Naiknya daya beli masyarakat, semakin terjangkaunya tiket pesawat ke luar negeri (thanks to LCC), tingkat pendidikan masyarakat makin tinggi (well-informed dan cas-cis-cus bisa bahasa Inggris), dan benefit emosional (bisa narsis di Marlion, nampang di Petronas Towers, pamer di Burj Khalifa, motret dengan latar belakang Kabah atau Abraj Albait, kemudian diunggah di social media), liburan ke luar negeri menjadi sangat penting. Secara hitung-hitungan, bisa jadi liburan ke luar negeri benefitnya lebih besar ketimbang di dalam negeri.
Larisnya liburan ke luar negeri juga disebabkan oleh kegemaran terhadap artisatlet, atau klub tertentu di luar negeri. Masih ingat cerita penolakan konser Lady Gaga di Jakarta? Sebagian besar ormas Islam menentang konser itu hingga akhirnya Lady Gaga batal datang ke Jakarta. Lady Gaga mengganti tempat konsernya itu di Singapura. Para penggemar Lady Gaga dari Indonesia pun berbondong-bondong menonton sang idolanya di Singapura. Mereka tak peduli merogoh kocek lebih dalam karena harga tiket, transportasi, dan akomodasinya lebih mahal di negara tersebut. Demi sang idola, mereka rela membayar mahal.
Begitupun terjadi pada laga persahabatan antara klub sepakbola Arsenal dan Malasyia. Para Gooners (sebutan fans klub Arsenal) itu kecewa karena klub pujaannya memilih bermain di Malasyia daripada di Indonesia. Tetapi, tak patah arang, para Gooners Indonesia pun pergi berbondong-bondong menonton klub Liga Primer Inggris itu di stadion Bukit Djalil Malasyia. Demi memenuhi hasrat kepuasan menonton idola pujaan, jarak jauh pun mereka tempuh.

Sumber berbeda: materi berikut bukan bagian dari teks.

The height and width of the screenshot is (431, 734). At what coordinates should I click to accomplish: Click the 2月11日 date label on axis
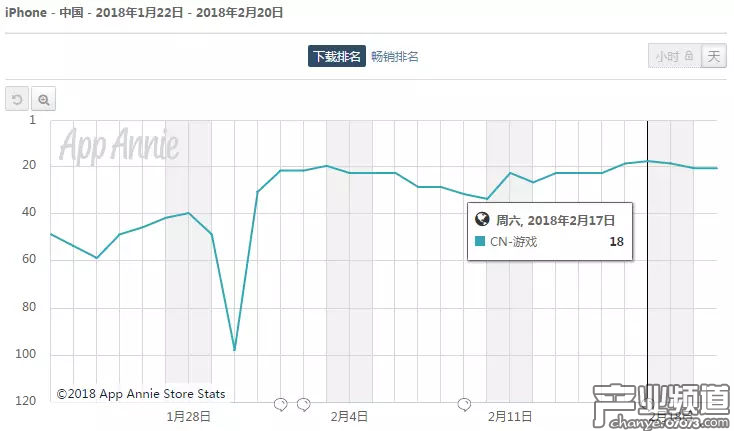510,416
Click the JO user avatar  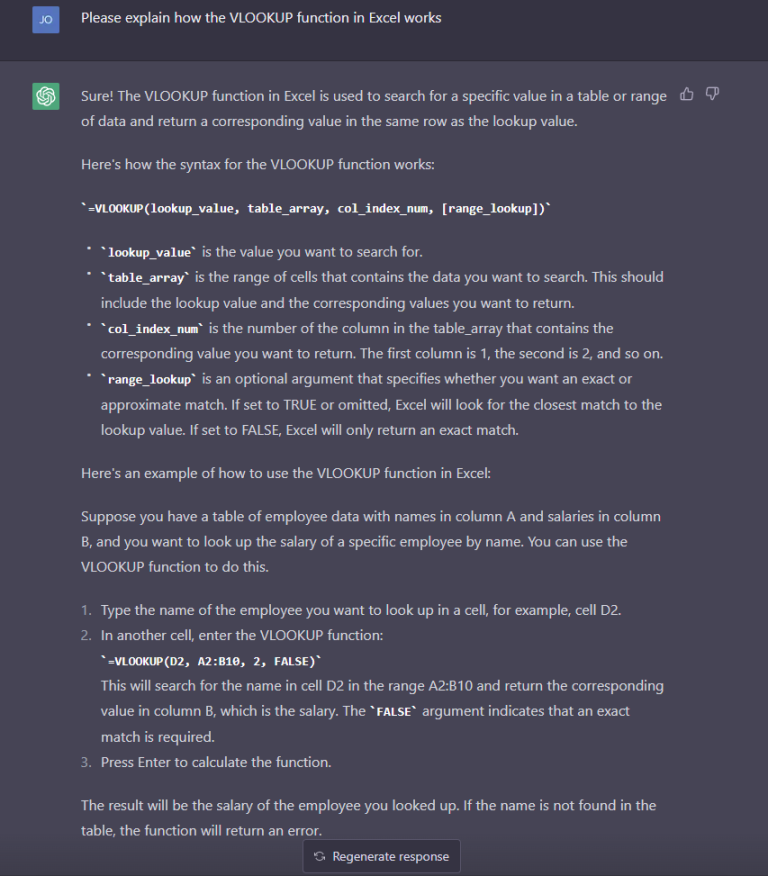[45, 19]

Tak hanya musisi dan klub sepakbola, fanatisme masyarakat Indonesia untuk menonton idolanya di luar negeri juga ditempuh tatkala ada balapan Moto GP di Singapura. Mereka rela membayar tiket pertunjukan dan ongkos pesawat mahal demi memuaskanhasratnya. Seperti dituturkan oleh salah seorang pengelola online travel agent bahwa setiap kali pertunjukan ini mereka bisa memboyong sekitar 50 orang rombongan untuk menonton Moto GP. Belum lagi travel agent besar lainnya, yang menurut ceritanya bisa memberangkatkan sekitar 100 orang untuk nonton Moto GP. Mantabss.
Mengikuti tren yang sama, ini juga terjadi pada para pecinta lari marathon yang kerap ikut-ikutan lomba lari marathon di luar negeri. Jumlah peminatnya masih terbilang kecil, tetapi dari tahun ke tahun semakin tinggi. Hal ini tidak lepas dari kesadaran gaya hidup sehat pada masyarakat Indonesia dan tumbuh kembangnya keanggotaan Indo Runners yang kerap membuat acara sport tourism ke negara tertentu.
Melihat empat tren di atas, maka saya optimis bahwa industri traveling Indonesia akan maju pesat. Para marketer harus jeli melihat peluang besar ini. Maka, bersiap-siaplah menghadapi tantangan era di mana liburan telah menjadi kebutuhan dasar.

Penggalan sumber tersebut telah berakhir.